ВЫПОЛНИТЕ ЗАДАНИЯ =>
1. Какие позитивные сдвиги в российской правовой доктрине, по словам Е.В. Вавилина, упомянуты во фрагменте об оценочных категориях в праве?
2. Продолжите фрагмент об оценочных категориях в праве начиная с места после его последнего предложения.

ФРАГМЕНТ ДОКУМЕНТА =>

# # # #

Ключевые слова: оценочность, добросовестность, разумность, намерение, вина, процессуальное право, злонамеренность, злоупотребление.
см о см
Несмотря на то, что юриспруденция как научная дисциплина и область практической деятельности стремится к максимальной доказательности точности, объективности и отсутствию двойственности интерпретаций, она содержит некоторое количество оценочных категорий. Подобные оценочные категории, как указывают П.П. Мураев и А.В. Миликова, «пронизывают» право, повышая его регулятивный потенциал и определяя вектор правового регулирования тех или иных аспектов [6, с. 31]. Такими оценочными категориями можно считать зафиксированные в текстах кодексах и законов процессуального и материального права термины и фразовые сочетания «разумность», «добросовестность», «нуждаемость», «обычно предъявляемые требования», «по уважительным причинам» и проч. Оценочные категории вышеот-меченные исследователи дефинируют в качестве особых «технико-юридических средств и приемов, представляющих собой специфические формы выражения неопределенности в праве»; причем такие подобные категории, указывают авторы, имеют свойство смыслового развертывания при конкретных обстоятельствах: их окончательный смысл определяется в рамках обстоятельств конкретного дела и в отношении конкретных субъектов [6, с. 31].
Особенную важность оценочные категории приобретают в ситуациях судебных разбирательств, так как их интерпретация обусловливает, в конечном итоге, результат разбирательства - вынесение верного, обоснованного, законного и справедливого решения суда. Безусловно, уточнение смысла оценочных категорий важно и в процессе доказывания при установлении юридически значимых обстоятельств дела. Оценочные правовые категории можно встретить практически в любом тексте закона, в любом документе, фиксирующем правоприменительное действие [11, с. 28]. Следовательно, подобные категории можно считать широкоупотребительными, и зачастую именно они определяют многообразие позиций суда в отношении аналогичных обстоятельств дела.
При этом оценочные категории являются абстрактными и неконкретизированными, будучи формой реализации подвижности, неопределенности права, что, в свою очередь, может привести к разночтениям в истолковании их смысла разными лицами. В данной связи, а также в связи с вышеописанным стремлением права как науки и практики к достижению объективности и сведению «размытости» характеристик и описаний к нулю, возникает необходимость детальной регламентации оценочных категорий - как в исследовательских, общетеоретических целях, так
и для удобства и прозрачности судебной практики. В случае, если подобную конкретизацию не реализовать, это приведет к ситуации, когда употребление оценочных категорий в тексте нормативно-правового акта будет приводить к «эрозии» самой нормы; соответственно, употребление оценочных категорий потенциально способно выступить базисом для злоупотреблений при правоустановлении и правоприменении. Е.В. Вавилин также отмечает данное противоречие, но, при этом, он указывает на позитивные сдвиги в российской правовой доктрине, связанные с разработкой различных аспектов и юридико-технических приемов формулирования принципа добросовестности в законодательстве [2, с. 7].

# # # #

СОБРАННЫЕ ДАННЫЕ =>
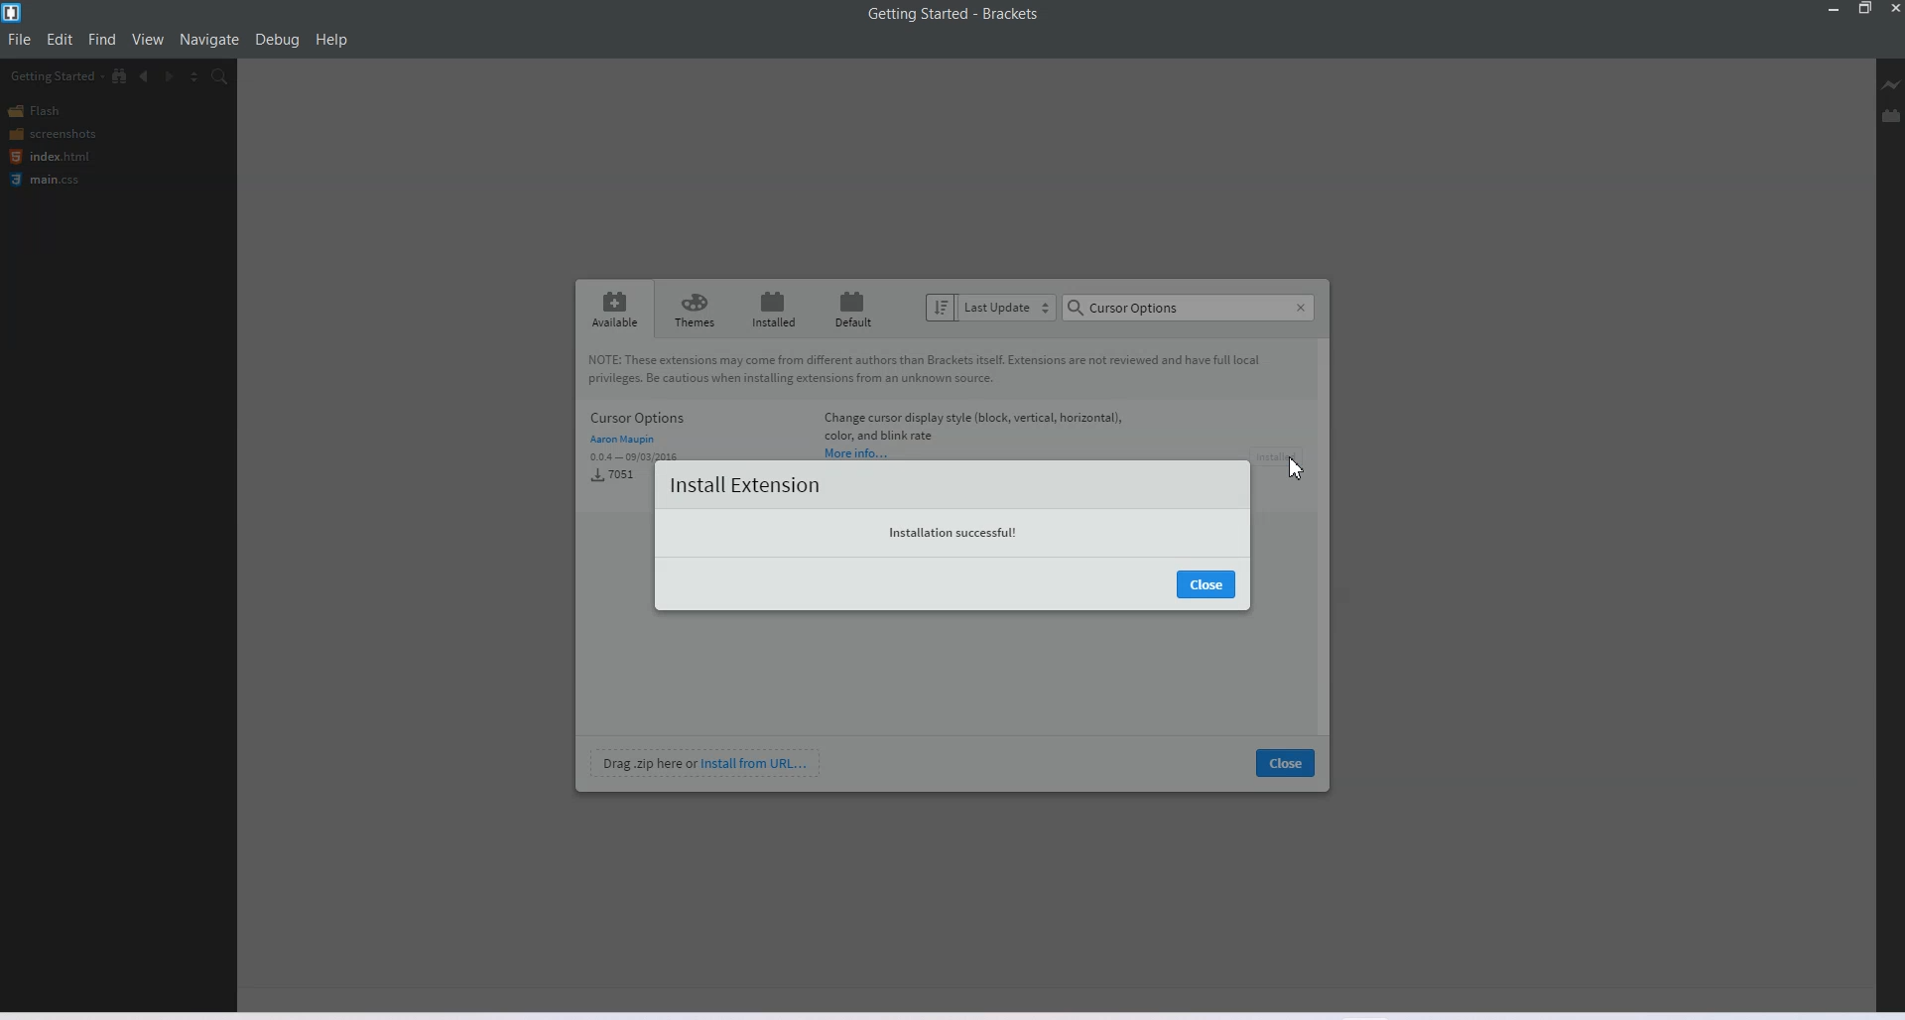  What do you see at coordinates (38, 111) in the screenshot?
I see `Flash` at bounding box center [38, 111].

# # # #

ИТОГОВЫЕ ОТВЕТЫ =>
1. Разработка различных аспектов и юридико-технических приемов формулирования принципа добросовестности в законодательстве.

2.
Одной из ключевых и наиболее частотных оценочных категорий является категория добросовестности. Добросовестность нельзя назвать новацией современной правовой системы - данное понятие известно человечеству уже достаточно давно и встречается даже в юридических текстах эпохи древних цивилизаций. В римском праве, в частности, существовало понятие bona fides, обозначавшее честность, веру в чужую совесть, соблюдение обязательств, нравственное обязательство действовать честно - т.е. добросовестность [7, с. 45]. Существовало и обратное понятие mala fides (обман и недобросовестность) [1, с. 23].
Добросовестность - сложное правовое явление, имеющее нравственный фундамент. В словаре С.Н. Ожегова добросовестность трактуется как «честное исполнение своих обязательств» [10, с. 169]. Нельзя сказать, что подобная дефиниция в полной мере может быть применена в правовой парадигме; И.Б. Новицкий, к примеру, говорил о том, что размытие смысловых границ понятия «добросовестности» обусловлено его двояким -нравственно-юридическим - характером. Законодатель, указывает автор, часто употребляет категорию добросовестности в своих текстах, но при этом нигде не определяет сущность «доброй совести» или индикаторы ее наличия/отсутствия, соответственно, в законодательстве нет объективного мерила или шкалы оценки параметра добросовестности [9, с. 58].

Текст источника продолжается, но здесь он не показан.